=== Source extract ===

# Show me your creep feeders!



## willowcreekboers (Jan 21, 2014)

I'm looking for ideas for an easy creep feeder for my babies. I have boers-I was thinking of something with pallets as we have a ton but I am interested in seeing all set ups. Thanks!


----------



## wildegoats0426 (Aug 30, 2013)

Same here I would love to see pics !!


----------



## Micgrace (Sep 22, 2012)

I am interested too!!!!


----------



## nancy d (Oct 5, 2007)

This made from a few panels. The door you just pull up. The human gate attaches with a couple of double end snaps.
We have since attached feeder to panels. Those rubber pans didn't work.


----------



## lottsagoats (Dec 10, 2012)

I don't have pictures, but I use the top and bottom frame (seat and back) from a metal futon. The space between the bars is just wide enough to let smaller kids through but not the adults. I set it up in the corner of the barn so they can go in, eat and sleep without the big goats pestering them.


----------



## HoosierShadow (Apr 20, 2010)

No pics right now, but we have a doorway in the sleeping area that leads to the front sleeping area. I blocked it with a pallet, and we have a space big enough for the kids to get through/mom's can't get through, and the kids have a 12'x7' area for 8 January boer % kids. We have a feeder mounted and 2 cinder blocks under it so they stand on their hind legs w/front feet on the blocks when they eat. Now I just need to come up with a hay feeder in there that they can't climb in lol

It's nice though because I can open the side door leading into their area and they can go in front of the barn which is fenced off so mama's can't get up there.


----------



## LaurieW (Sep 24, 2013)

Here is a creep feeder box we made in the corner of the kidding barn (now goat barn). We have two doe kids right now, but only one was in the feeder and she's 3 months old in these photos.


----------



## MsScamp (Feb 1, 2010)

I use a gate that we modified, then wired over an existing gate. If you look close, there is a feeder Dad made by cutting a pipe in half and welding hangers on it hung on the fence on the right side down towards the bottom.


----------



## Jessica84 (Oct 27, 2011)

===

Stated exercise 1 —
In the entries, switch "Open" to "Show" everywhere in the lines from the one containing "1568x751 pixels." down to the one containing "This screenshot has width=812, height=1482.", and give back only those lines with nothing else altered.
The thread above has no connection to the entries that come after it.

=== Stored data ===

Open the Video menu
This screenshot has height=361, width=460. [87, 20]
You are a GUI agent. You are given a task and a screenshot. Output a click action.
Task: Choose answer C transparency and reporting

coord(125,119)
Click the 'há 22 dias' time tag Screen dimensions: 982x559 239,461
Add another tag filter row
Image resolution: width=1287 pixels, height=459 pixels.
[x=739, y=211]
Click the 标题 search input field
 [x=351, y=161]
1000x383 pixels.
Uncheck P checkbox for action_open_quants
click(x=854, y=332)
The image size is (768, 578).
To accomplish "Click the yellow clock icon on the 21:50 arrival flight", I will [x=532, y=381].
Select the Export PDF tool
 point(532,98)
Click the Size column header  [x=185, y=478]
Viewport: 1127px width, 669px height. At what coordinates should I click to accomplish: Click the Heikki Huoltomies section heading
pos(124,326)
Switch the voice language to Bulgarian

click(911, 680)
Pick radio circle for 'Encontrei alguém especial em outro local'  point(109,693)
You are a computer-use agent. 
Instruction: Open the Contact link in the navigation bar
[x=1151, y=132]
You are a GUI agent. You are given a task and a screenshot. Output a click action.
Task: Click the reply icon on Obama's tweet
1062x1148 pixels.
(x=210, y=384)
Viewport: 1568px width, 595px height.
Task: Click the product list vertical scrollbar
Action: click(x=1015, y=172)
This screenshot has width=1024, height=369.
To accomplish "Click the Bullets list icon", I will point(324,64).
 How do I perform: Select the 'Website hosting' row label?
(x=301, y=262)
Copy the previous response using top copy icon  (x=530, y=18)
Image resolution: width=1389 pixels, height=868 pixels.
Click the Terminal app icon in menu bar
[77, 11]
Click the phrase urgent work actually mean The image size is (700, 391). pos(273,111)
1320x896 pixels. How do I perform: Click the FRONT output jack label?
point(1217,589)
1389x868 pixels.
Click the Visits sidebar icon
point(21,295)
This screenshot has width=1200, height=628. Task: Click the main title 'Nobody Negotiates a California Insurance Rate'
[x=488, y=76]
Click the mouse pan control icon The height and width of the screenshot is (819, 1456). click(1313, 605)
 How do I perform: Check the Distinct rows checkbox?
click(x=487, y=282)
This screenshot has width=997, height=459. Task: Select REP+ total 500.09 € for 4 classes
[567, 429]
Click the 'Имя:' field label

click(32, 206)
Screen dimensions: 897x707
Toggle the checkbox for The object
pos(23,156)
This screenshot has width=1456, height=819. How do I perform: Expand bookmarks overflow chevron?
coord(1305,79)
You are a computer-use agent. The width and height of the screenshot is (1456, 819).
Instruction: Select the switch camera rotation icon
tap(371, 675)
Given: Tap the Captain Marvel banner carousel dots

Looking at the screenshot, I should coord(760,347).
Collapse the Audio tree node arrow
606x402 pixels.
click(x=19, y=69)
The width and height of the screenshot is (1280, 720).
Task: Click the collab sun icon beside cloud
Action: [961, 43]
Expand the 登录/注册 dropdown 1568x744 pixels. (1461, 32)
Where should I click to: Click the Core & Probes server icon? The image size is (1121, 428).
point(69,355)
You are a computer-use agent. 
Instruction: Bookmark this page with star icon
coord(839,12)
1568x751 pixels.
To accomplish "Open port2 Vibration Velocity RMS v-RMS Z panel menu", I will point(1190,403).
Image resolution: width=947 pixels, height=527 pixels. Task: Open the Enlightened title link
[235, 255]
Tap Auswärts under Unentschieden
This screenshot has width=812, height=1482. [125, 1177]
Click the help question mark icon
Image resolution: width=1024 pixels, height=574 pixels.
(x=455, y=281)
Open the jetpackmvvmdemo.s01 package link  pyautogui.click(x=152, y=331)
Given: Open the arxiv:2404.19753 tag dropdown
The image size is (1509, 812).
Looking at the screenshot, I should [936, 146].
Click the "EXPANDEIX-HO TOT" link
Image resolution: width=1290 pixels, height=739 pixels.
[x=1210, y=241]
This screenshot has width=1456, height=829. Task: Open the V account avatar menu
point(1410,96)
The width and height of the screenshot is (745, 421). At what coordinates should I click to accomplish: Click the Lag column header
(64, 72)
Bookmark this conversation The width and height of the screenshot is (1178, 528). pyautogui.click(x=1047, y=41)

===

Stated exercise 2 —
Answer these from the creep feeder thread:
(a) What piece of furniture did lottsagoats take a frame from?
(b) How big is the area that HoosierShadow's kids have?
(c) How old was the doe kid in LaurieW's photos?

Task answer 1 —
1568x751 pixels.
To accomplish "Show port2 Vibration Velocity RMS v-RMS Z panel menu", I will point(1190,403).
Image resolution: width=947 pixels, height=527 pixels. Task: Show the Enlightened title link
[235, 255]
Tap Auswärts under Unentschieden
This screenshot has width=812, height=1482. [125, 1177]

Task answer 2 —
(a) A metal futon.
(b) 12'x7'.
(c) 3 months old.